## What is expected
All that should be output is the block of lines below from the line with "You are a computer-use" to the line with "Instruction: Swap route", both included, exactly as written.

## Input records
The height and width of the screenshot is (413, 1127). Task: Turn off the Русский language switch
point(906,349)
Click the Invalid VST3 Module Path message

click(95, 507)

--

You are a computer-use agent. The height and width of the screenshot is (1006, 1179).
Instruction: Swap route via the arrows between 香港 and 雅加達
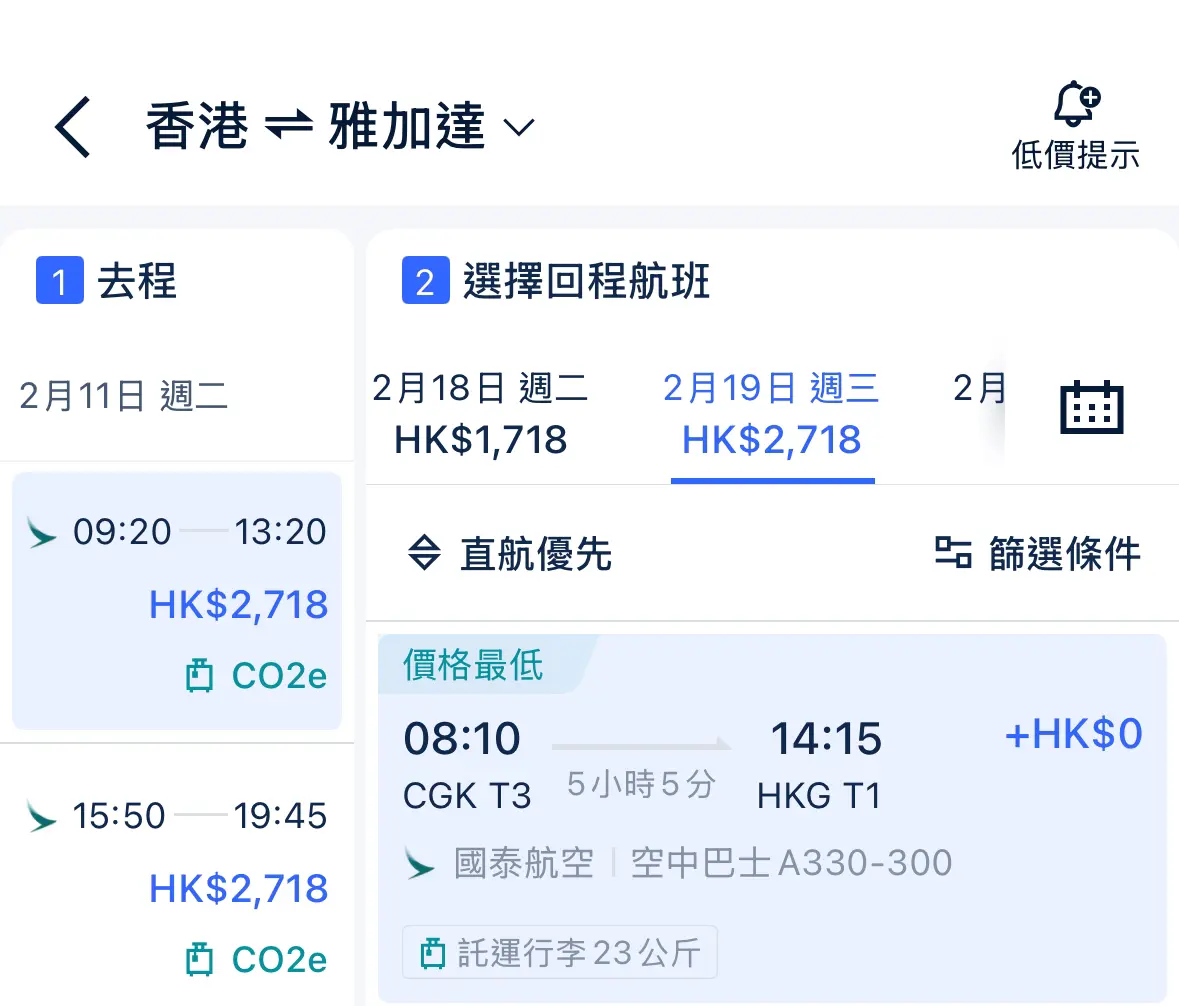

## Answer box
You are a computer-use agent. The height and width of the screenshot is (1006, 1179).
Instruction: Swap route via the arrows between 香港 and 雅加達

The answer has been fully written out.